That was a favorable call to Lebron. I guess he put his shoulder in on Lebron, but he hasn't been getting those calls all year. Weird.


----------



## Brandname (May 24, 2006)

Wow, that was definitely a weak call against Gooden.


----------



## Brandname (May 24, 2006)

Tied up. Weak interior D.


----------



## Brandname (May 24, 2006)

Terrible way to end the quarter. Ugh.


----------



## Brandname (May 24, 2006)

Lebron's playing into their hands with these long jumpers.


----------



## Brandname (May 24, 2006)

That was another phantom travel call against Pierce.


----------



## Pioneer10 (Sep 30, 2004)

Crap too many weapons on Boston: we're playing good D and they're still scoring.

Gooden playing possesed on offense: AV on his mind :wink:


----------



## Brandname (May 24, 2006)

I have a serious question here:

Is Kevin Garnett a punk?

For some reason, whenever I see him, he's always pushing people after the play (I just saw him give Sasha a little elbow as he was walking to the bench), and basically just doing cheap stuff like that after the play. Now maybe it's blasphemy in NBA circles to suggest this, but that's just what I'm seeing. And I've pretty much seen that every time I've watched Garnett play.

EDIT - I know I'll probably hear that he just plays with intensity or something like that, but I don't really see it that way.


----------



## Pioneer10 (Sep 30, 2004)

Brandname said:


> I have a serious question here:
> 
> Is Kevin Garnett a punk?
> 
> ...


This is why I never completely bought into the love affair of KG: he's always acted like he was trying to instigate something on the court to my eyes


----------



## Brandname (May 24, 2006)

Pioneer10 said:


> This is why I never completely bought into the love affair of KG: he's always acted like he was trying to instigate something on the court to my eyes


Yeah that's the word I was looking for. He's always trying to instigate fights or something.


----------



## Pioneer10 (Sep 30, 2004)

Thank God Lebron's hitting these jumpers


----------



## Pioneer10 (Sep 30, 2004)

Drew is on FIRE. 

Still can't stop Boston though


----------



## Brandname (May 24, 2006)

Bah, BBF is freaking out on me. 

We're going to need to play better defense if we want to win this one.


----------



## Brandname (May 24, 2006)

Wow, that figures. Sit Lebron AND Drew to start the 4th.

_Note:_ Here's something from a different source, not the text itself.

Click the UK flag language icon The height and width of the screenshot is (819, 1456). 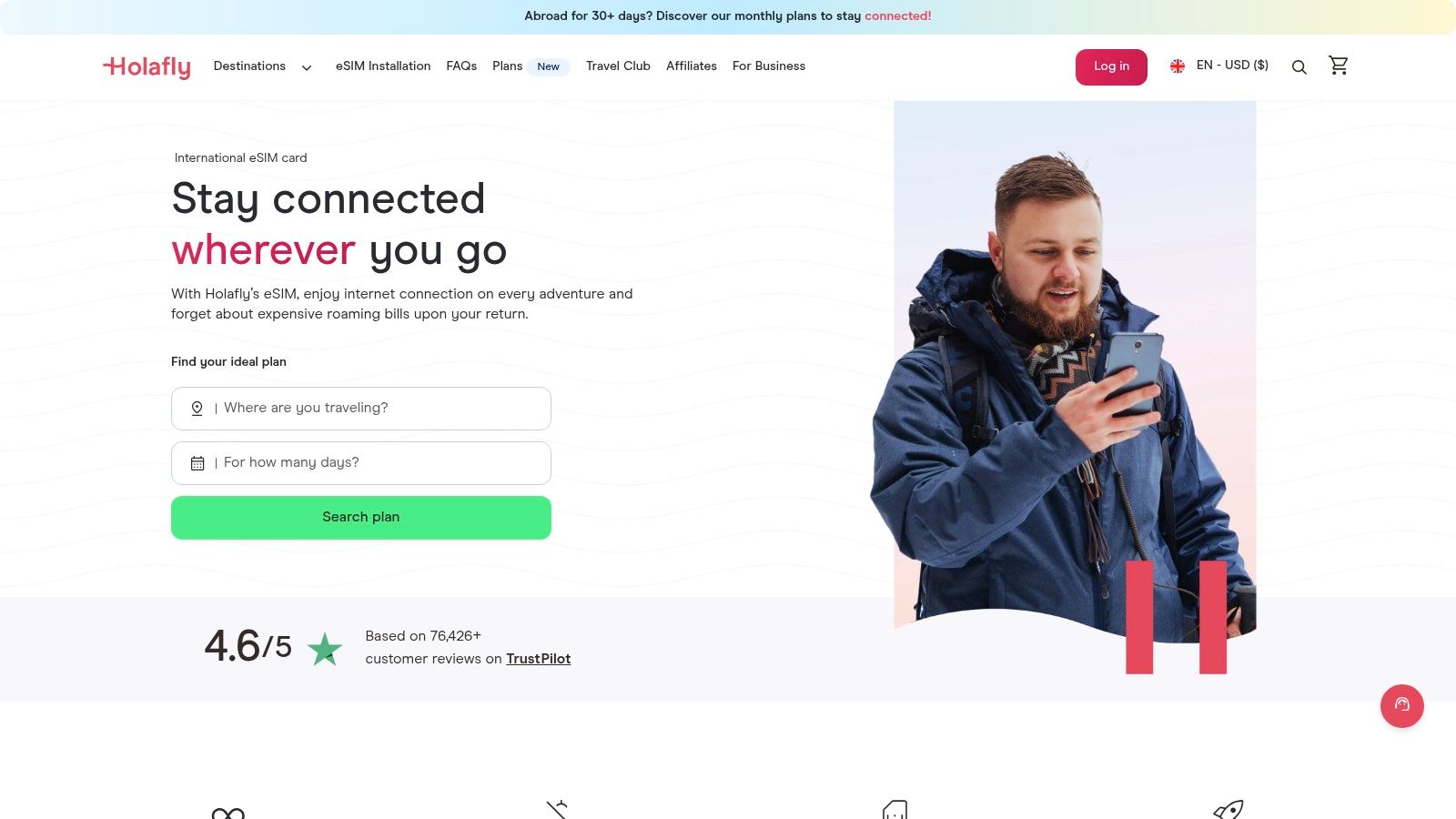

I just don't understand Mike Brown sometimes.


----------



## UrFavTeamSux (Jan 17, 2007)

Man imagine if Drew was always hot like this


----------



## Brandname (May 24, 2006)

Pierce has perfected the art of throwing your shoulder into the defender and acting like you got hit by a bus, a la Antonio Daniels and Chauncey Billups.


----------



## UrFavTeamSux (Jan 17, 2007)

nice move by bron, within 1


----------



## Marcus13 (Jul 17, 2002)

This has been a great game guys- Drew Gooden is really ballin out there. Good luck


----------



## Brandname (May 24, 2006)

Allen's got a beautiful floater.


----------



## UrFavTeamSux (Jan 17, 2007)

definitely good game, thanks and good luck to you as well.


----------



## Pioneer10 (Sep 30, 2004)

bbb.net has been so slow today - I can barely post


----------



## Pioneer10 (Sep 30, 2004)

need a bucket here


----------



## Brandname (May 24, 2006)

Sasha for 3!


----------



## UrFavTeamSux (Jan 17, 2007)

for 3!


----------



## Marcus13 (Jul 17, 2002)

Brandname said:


> Man how good would this team be with Ray Allen instead of Hughes?


They'd dominate the East with no question


----------



## Pioneer10 (Sep 30, 2004)

Crap how did we not get that board?


----------



## Brandname (May 24, 2006)

Pioneer10 said:


> Crap how did we not get that board?


We looked to be in decent rebounding but it was a long 3, so those things go crazy off the rim.


----------



## Brandname (May 24, 2006)

Jesus H Christ... is a call going to determine this game?


----------



## Pioneer10 (Sep 30, 2004)

bull**** call


----------



## Marcus13 (Jul 17, 2002)

Crazzzy game. Its definitely got my heart pumping


----------



## Brandname (May 24, 2006)

That looked like all ball, too.


----------



## UrFavTeamSux (Jan 17, 2007)

wow, merry christmas via ray allen


----------



## Pioneer10 (Sep 30, 2004)

rofl: he missed both


----------



## Brandname (May 24, 2006)

Jesus, when's the last time he's missed 2 FTs? 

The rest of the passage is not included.